Task requirements: Please reproduce the entries below exactly from the line holding "Task: Click the last liker avatar in yellow" through the last line, both included, and omit any pictures.

[Records from a data source]
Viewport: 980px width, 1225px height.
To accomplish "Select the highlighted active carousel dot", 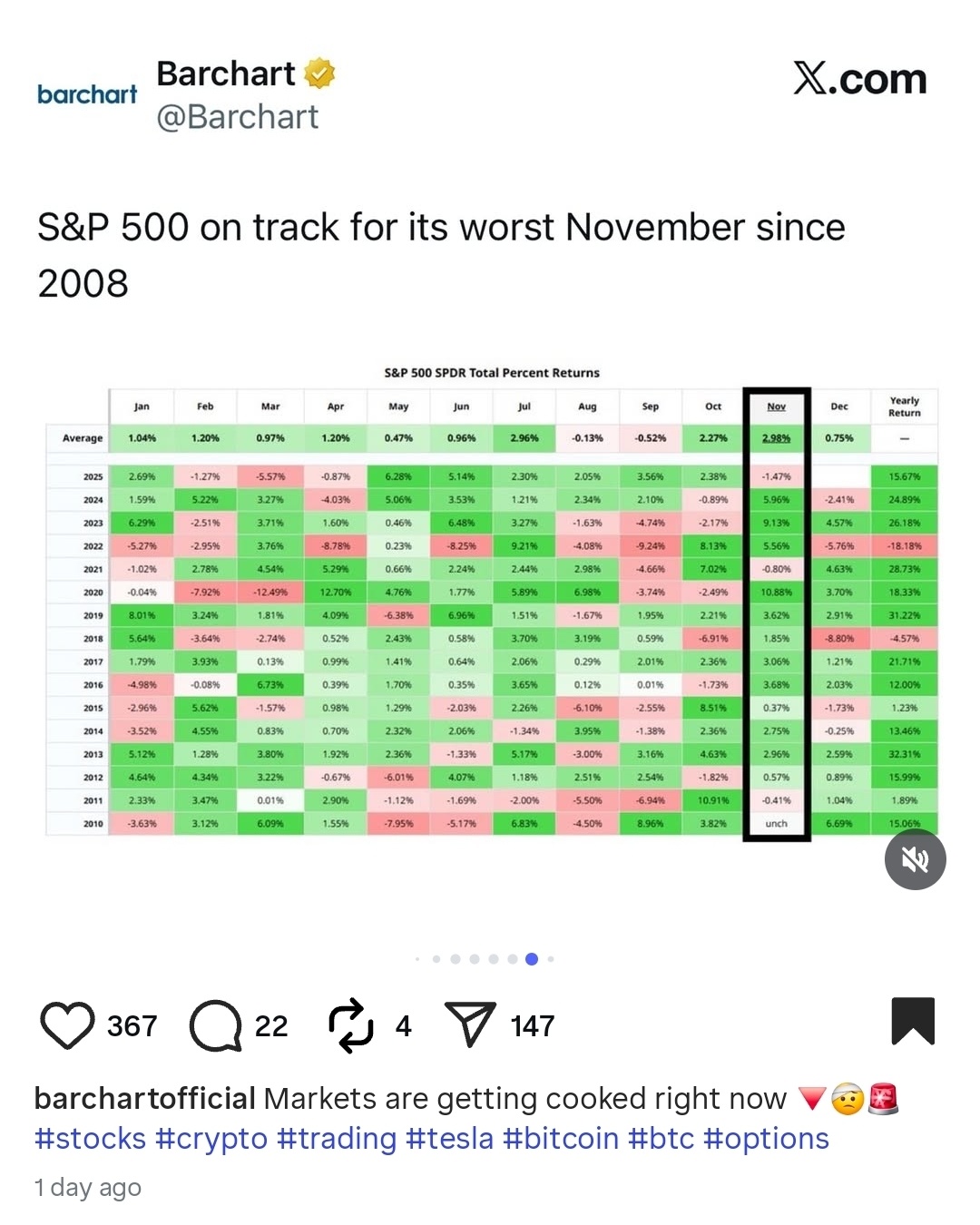I will click(x=532, y=959).
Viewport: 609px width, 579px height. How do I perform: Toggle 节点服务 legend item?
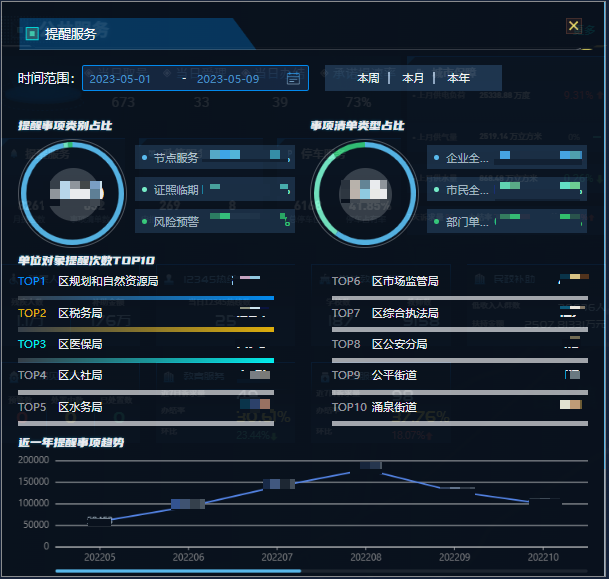[176, 158]
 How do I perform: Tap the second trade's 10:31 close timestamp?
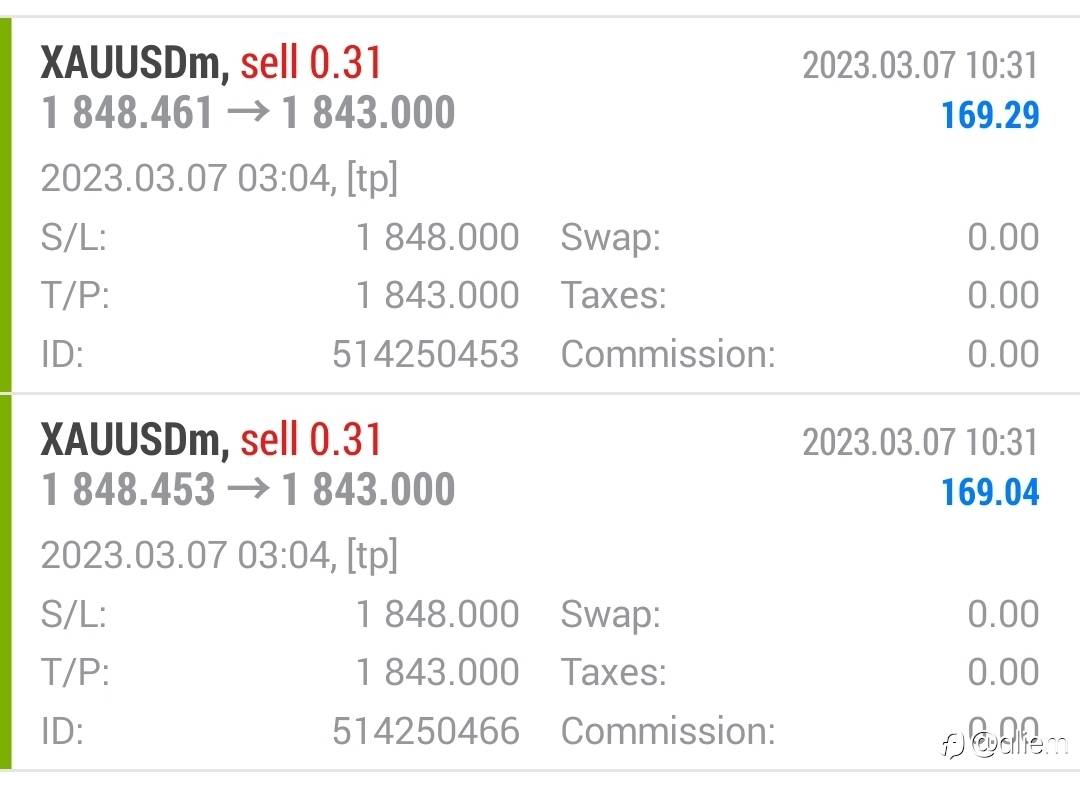pos(919,442)
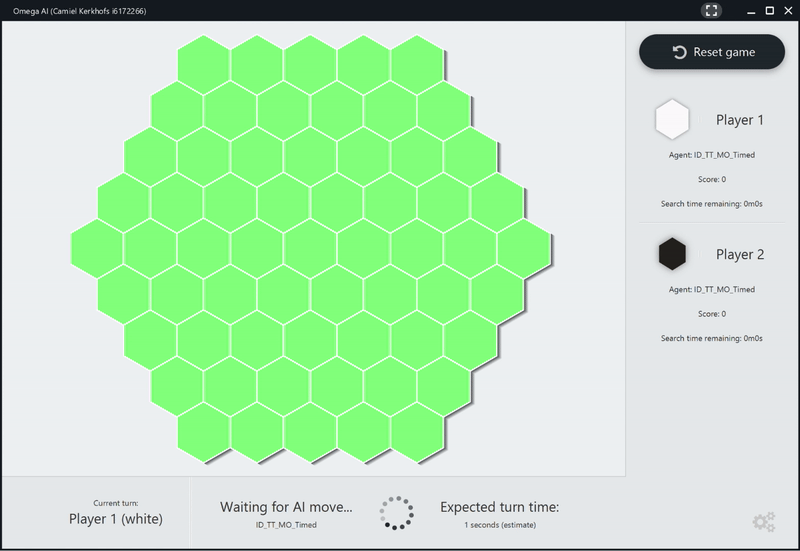The width and height of the screenshot is (800, 551).
Task: Maximize the Omega AI window
Action: (769, 10)
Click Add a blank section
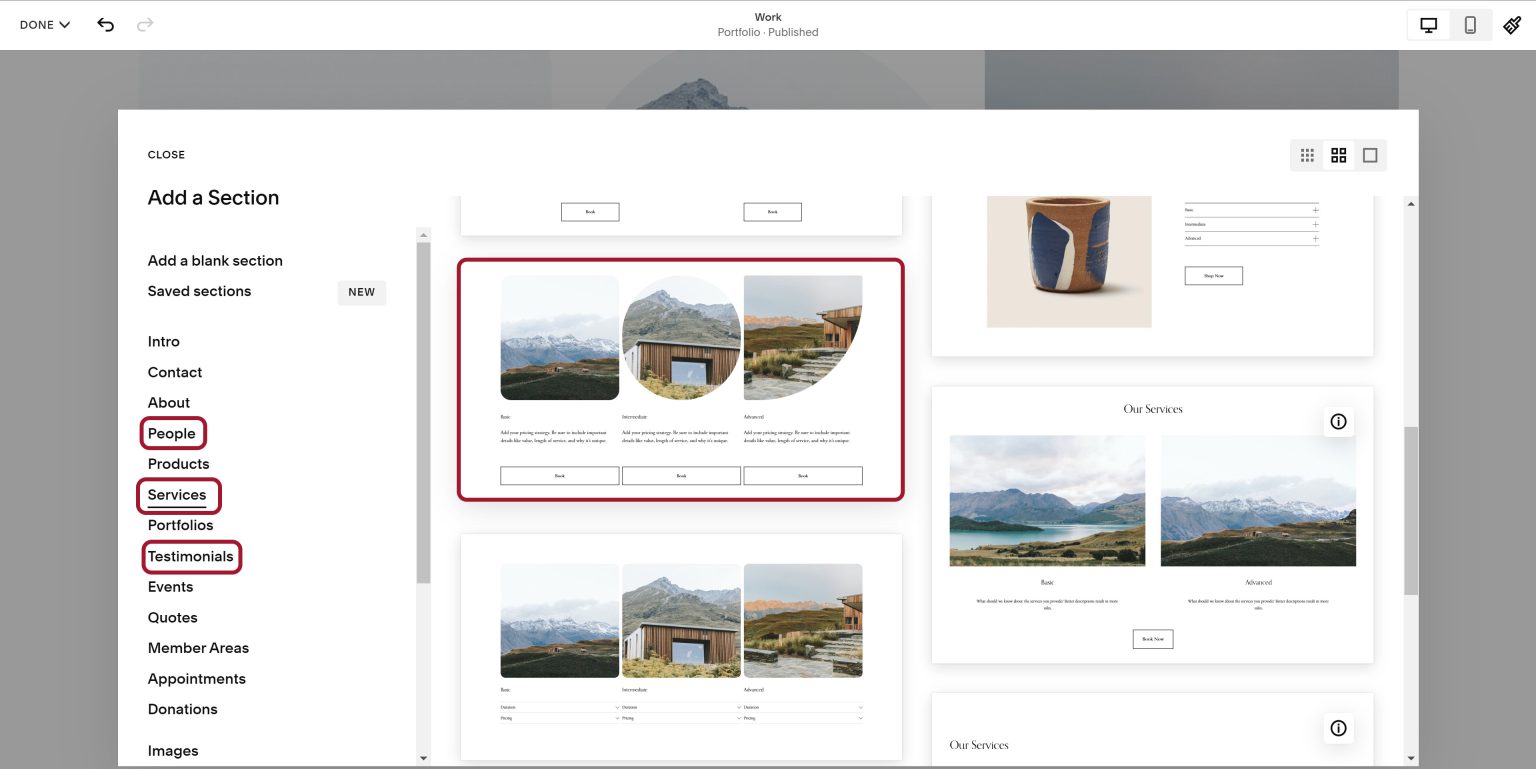Screen dimensions: 1536x769 pyautogui.click(x=214, y=260)
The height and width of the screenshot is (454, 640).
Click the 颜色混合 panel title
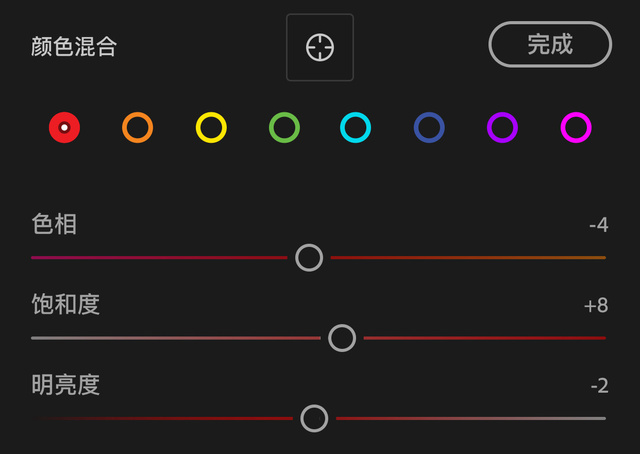(74, 47)
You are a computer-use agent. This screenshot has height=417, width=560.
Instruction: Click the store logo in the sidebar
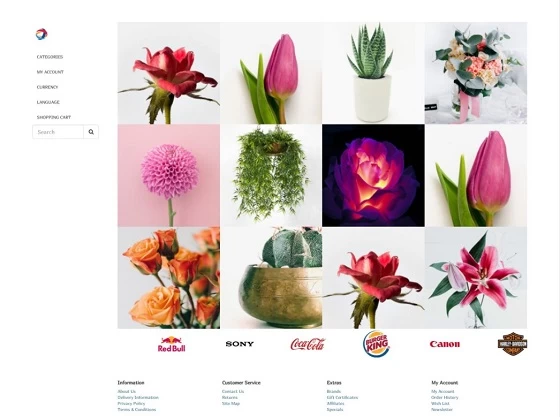coord(41,34)
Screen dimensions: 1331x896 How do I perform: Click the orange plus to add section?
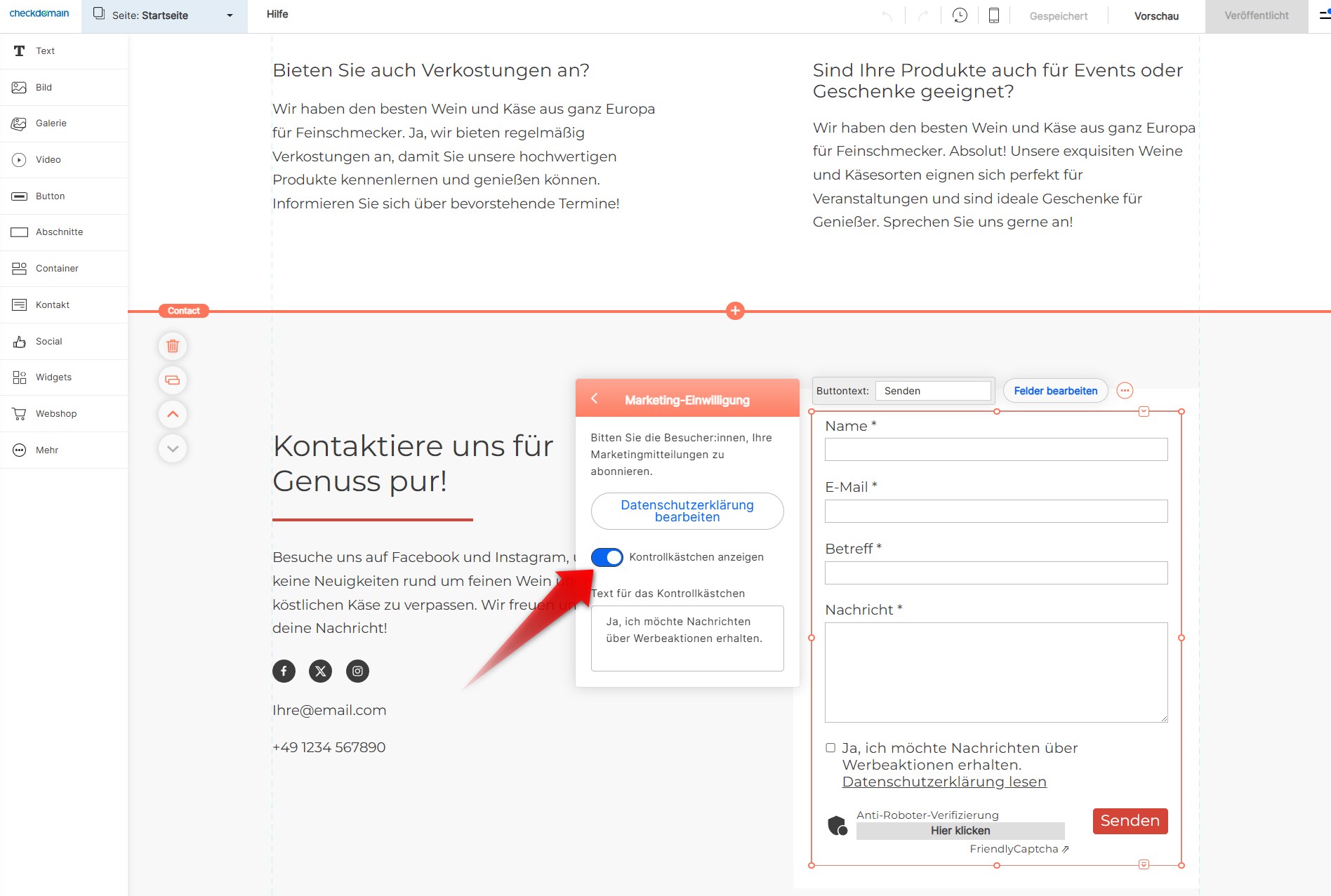click(735, 311)
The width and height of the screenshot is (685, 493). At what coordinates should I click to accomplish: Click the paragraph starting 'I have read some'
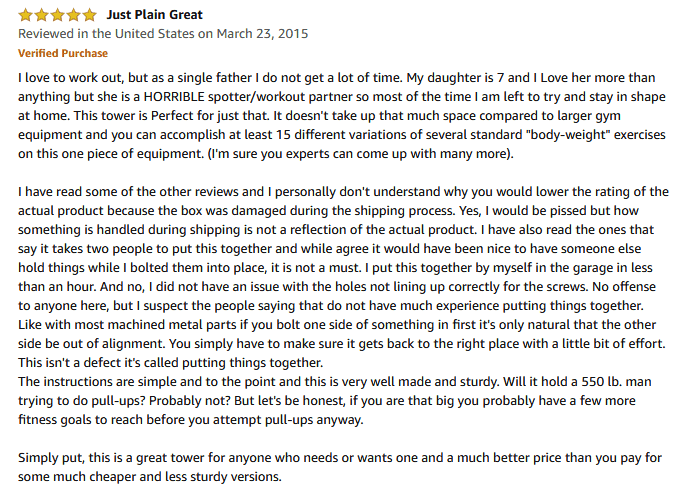[343, 277]
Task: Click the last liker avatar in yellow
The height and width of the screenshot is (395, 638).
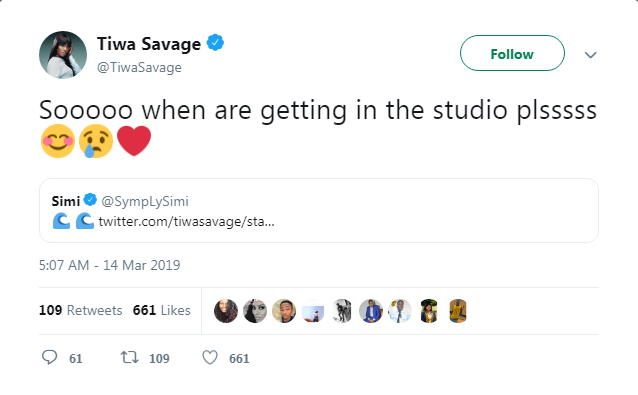Action: point(458,311)
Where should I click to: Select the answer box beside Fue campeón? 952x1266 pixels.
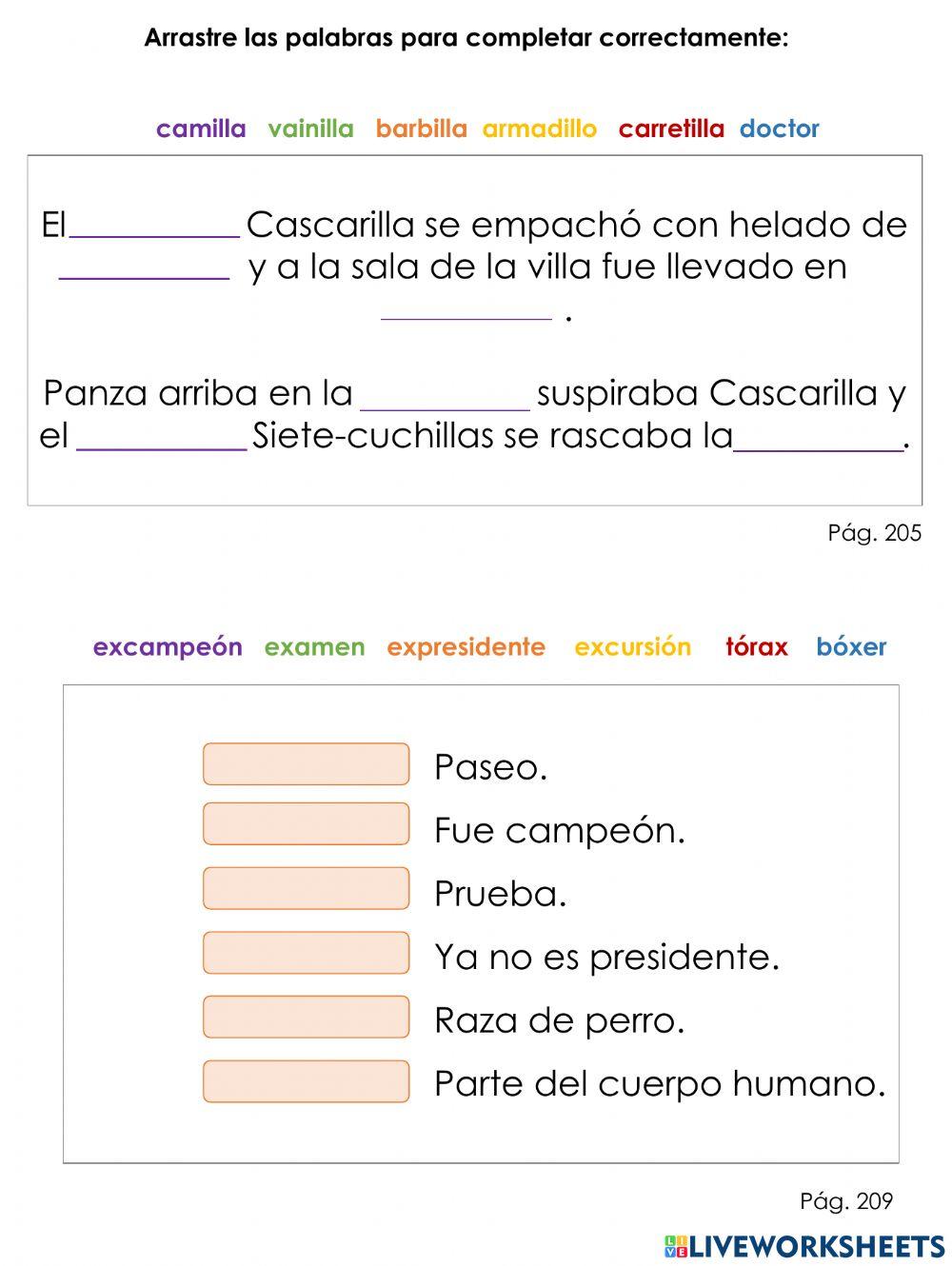tap(306, 824)
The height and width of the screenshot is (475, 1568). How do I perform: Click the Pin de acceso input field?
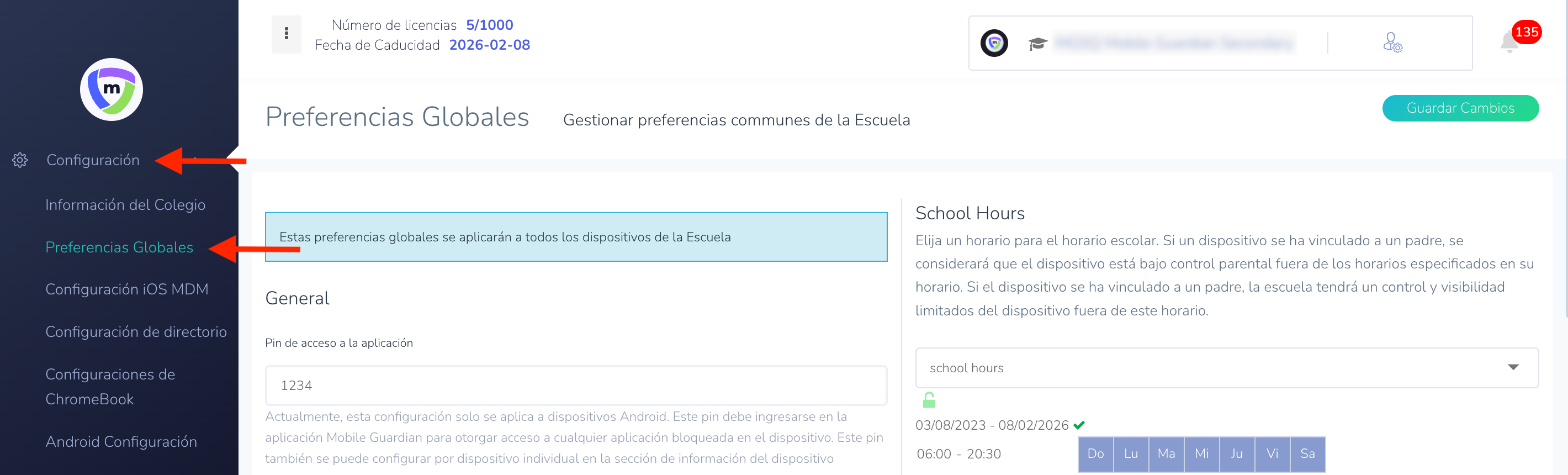[576, 386]
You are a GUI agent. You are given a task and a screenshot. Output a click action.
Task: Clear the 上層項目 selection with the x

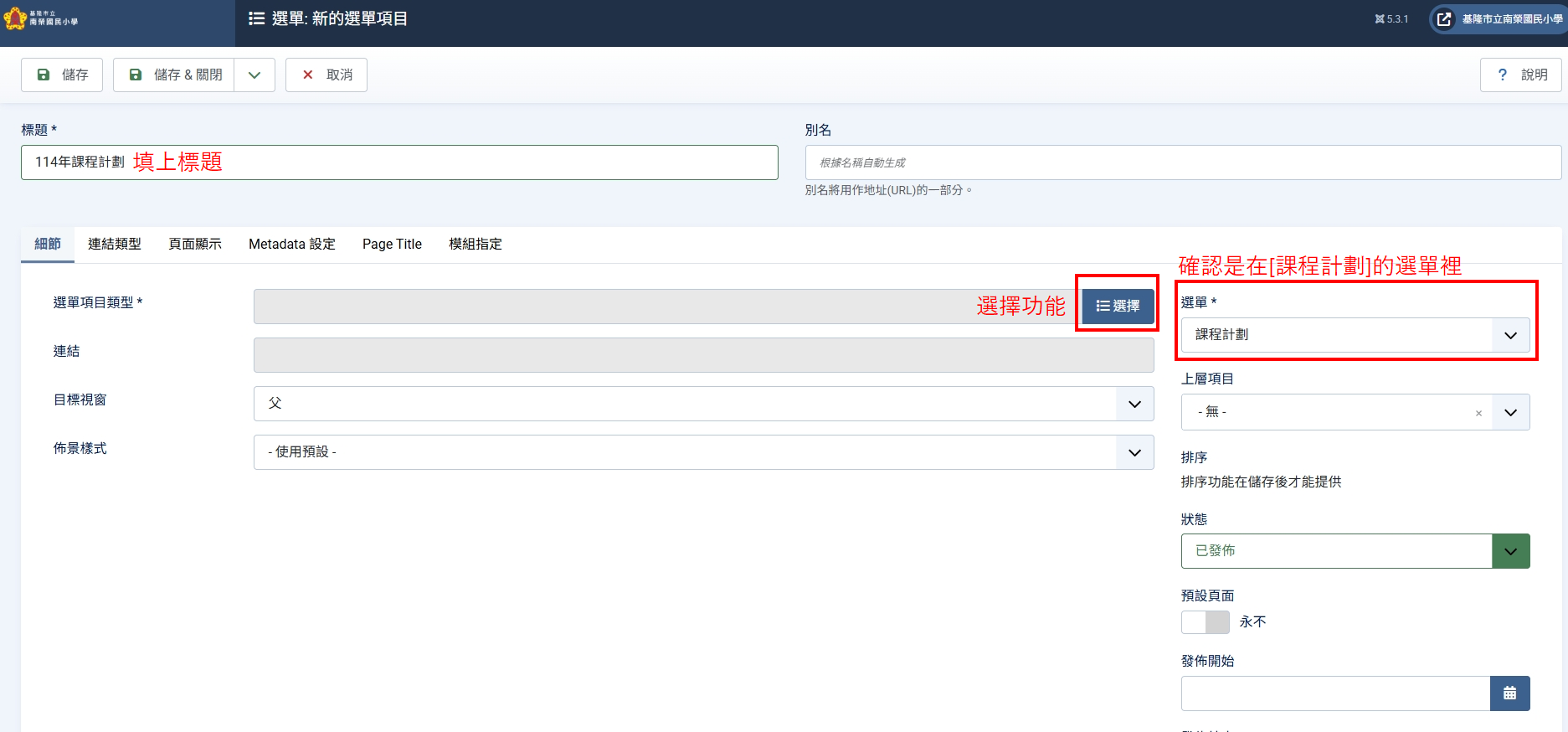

Solution to this exercise:
Task: Click the last liker avatar in yellow
The height and width of the screenshot is (395, 638).
Action: point(458,311)
Where should I click to: Select the answer box beside Fue campeón? 952x1266 pixels.
tap(306, 824)
The height and width of the screenshot is (475, 1568). How do I perform: Click the Pin de acceso input field?
[576, 386]
You are a GUI agent. You are given a task and a screenshot. Output a click action.
Task: Clear the 上層項目 selection with the x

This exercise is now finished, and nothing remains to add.